* START Source excerpt *
For toysh, I've taken a hybrid approach. I'm _reading_ every man page corner
case and trying to evaluate it: for example /dev/fd can be a filesystem symlink
to /proc/self/fd so isn't toysh's problem, but I'm making <(blah) resolve to
/proc/self/fd/%d so it doesn't _require_ you to have the symlink. Yeah,
/dev/tcp/ still need special case code in the shell, it's on the TODO list...)

>> Also, I dunno why -O blah
>> is a seprate namespace from "bash --pipefail", 
> 
> I assumee you mean `-o pipefail'.

I had not, when I wrote that, noticed that "set" and "shopt" were different
commands. Which means "bash -H" is documented under "help set" and "bash -c" is
documented under "man bash" and shopt -O has its own namespace. Hence:

  $ bash -O pipefail
  bash: pipefail: invalid shell option name

vs:

  $ bash -o pipefail
  landley at driftwood:~/toybox/toybox$ false | echo hello
  hello
  landley at driftwood:~/toybox/toybox$ echo $?
  1

> I abandoned the -o namespace to POSIX a
> long time ago, and there is still an effort to standardize pipefail as
> `-o pipefail', so I'm leaving it there. I originally made it a -o option so
> we could try and standardize it, and that reasoning is still relevant.

It's a pity posix is moribund. I mentioned the fact pipefail had been picked up
by multiple other shells in the toybox talk I did 7 years ago:

  https://landley.net/talks/celf-2013.txt

But I've used bash as my main command line since 1998 and I'm still learning
weird corner cases as I do this. (And that's having sat down to try to read all
6000 lines of the bash man page on more than one occasion, and having printed
out the "advanced bash scripting guide" in a three ring binder back in 2007 and
brought it on my daily bus commute for a while.)

>> ----------
>> Usage: sh [--LONG] [-ilrsD] [-abefhkmnptuvxBCHP] [-c CMD] [-O OPT] [SCRIPT] ...
>>
>> -c	Run CMD then exit (with -s continue reading from stdin)
> 
> You can, of course, do anything you want with this and remain POSIX
> conformant.
> 
> 
>> Do you really need to document --help in the --help text? 
> 
> Why not? It's one of the valid long options.

Lack of space. I was trying to squeeze one less line out of the output. :)

In the specific case of toybox, every command (except false, test, and true)
supports --help and --version, so that's in "help toybox" rather than in the
individual commands anyway.

Ok, sed doesn't use the generic --help and --version parsing, it has
TOYFLAG_NOHELP and then handles it itself, but that's so it can pull the:

https://unix.stackexchange.com/questions/16350/which-sed-version-is-not-gnu-sed-4-0

trick, because:

http://lists.busybox.net/pipermail/busybox/2004-January/044642.html

(Except toybox says "this is not gnu said _9.0_" because time marches on... :)
* END Source excerpt *
- [Short problem a] Say whether each statement agrees with the mailing-list excerpt, answering yes or no and quoting the deciding words: (i) The writer has used bash as a main command line since 1998. (ii) In toybox, the true command supports --help. (iii) Running "bash -O pipefail" produces an invalid shell option name error.
* START Stored rows *
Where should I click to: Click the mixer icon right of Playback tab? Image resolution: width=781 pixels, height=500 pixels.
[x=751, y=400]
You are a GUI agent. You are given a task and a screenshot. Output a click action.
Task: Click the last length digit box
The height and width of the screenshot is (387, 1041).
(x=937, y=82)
* END Stored rows *
* START Stored rows *
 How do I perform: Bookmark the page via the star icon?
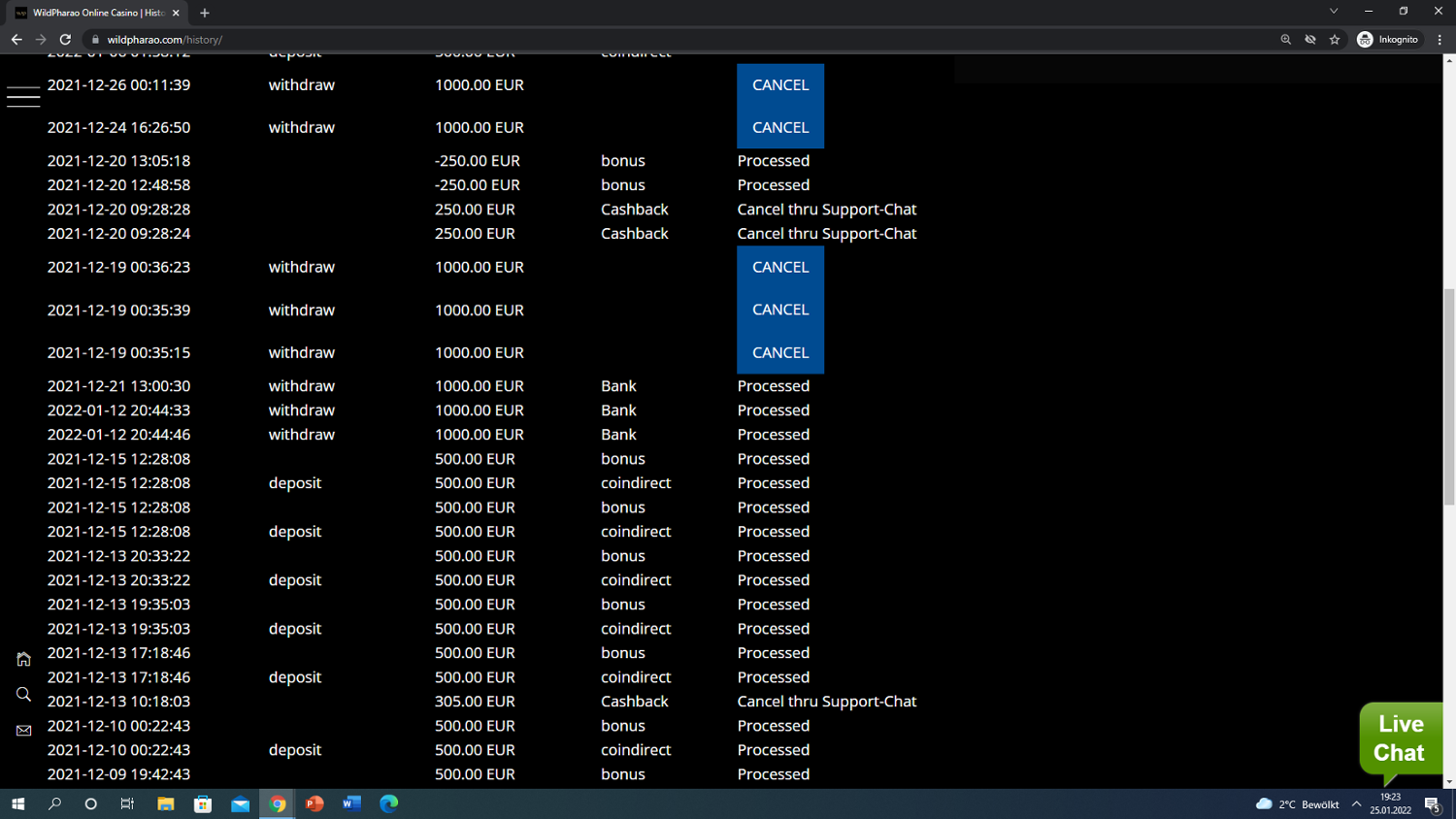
* END Stored rows *
- [Short problem b] Give the listing as a Markdown table with the columns Number and Listing line, covering the listing from the line with "Where should I" up to and including the line with "(x=937, y=82)", and leave out blank lines.

- [Response a]
(i) Yes: "I've used bash as my main command line since 1998"
(ii) No: "every command (except false, test, and true)"
(iii) Yes: "bash: pipefail: invalid shell option name"

- [Response b]
| Number | Listing line |
|---|---|
| 1 | Where should I click to: Click the mixer icon right of Playback tab? Image resolution: width=781 pixels, height=500 pixels. |
| 2 | [x=751, y=400] |
| 3 | You are a GUI agent. You are given a task and a screenshot. Output a click action. |
| 4 | Task: Click the last length digit box |
| 5 | The height and width of the screenshot is (387, 1041). |
| 6 | (x=937, y=82) |